Renewed clashes between troops loyal to Yemeni President Ali Abdullah Saleh and opposition tribesmen have killed at least two people in a northern district of the capital, Sana’a, as violence continued in the country’s volatile south.
Residents said artillery and automatic weapons fire was concentrated early Thursday near the home of a prominent anti-Saleh tribal leader in Sana’a’s Hasaba district, the site of weeks of bloody fighting that began in May.
On Wednesday, Yemeni forces killed at least 12 militants in southern Abyan province, just days after the government said it had “liberated” the provincial capital of Zinjibar from Islamist fighters.
In the southern coastal city of Aden, at least two explosions hit the intelligence headquarters and a police base, causing little damage.

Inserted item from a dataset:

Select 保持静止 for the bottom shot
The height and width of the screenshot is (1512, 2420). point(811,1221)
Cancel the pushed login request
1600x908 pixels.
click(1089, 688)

A young boy was shot dead when security forces responded with heavy gunfire.
Army officials said negotiations with southern militants to end the bloodshed there are deadlocked. The Yemeni government has been fighting to retake control of Zinjibar and other parts of Abyan from al-Qaida-linked fighters who seized the area in May.
Opposition protesters and tribesmen have been demonstrating since February for an immediate end to Mr. Saleh’s 33-year autocratic rule. Yemeni troops and Saleh loyalists have cracked down on protesters and tribesmen who have taken up arms against the government.
On Tuesday, the U.N. High Commissioner for Human Rights said hundreds of people have been killed in six-months of protest-related violence. The commissioner’s office also accused the Yemeni government of using excessive lethal force against peaceful activists protesting for greater freedoms.
Mr. Saleh, recovering in Saudi Arabia from an assassination attempt in June, continues to maintain power despite international pressure to quit and the ongoing street protests.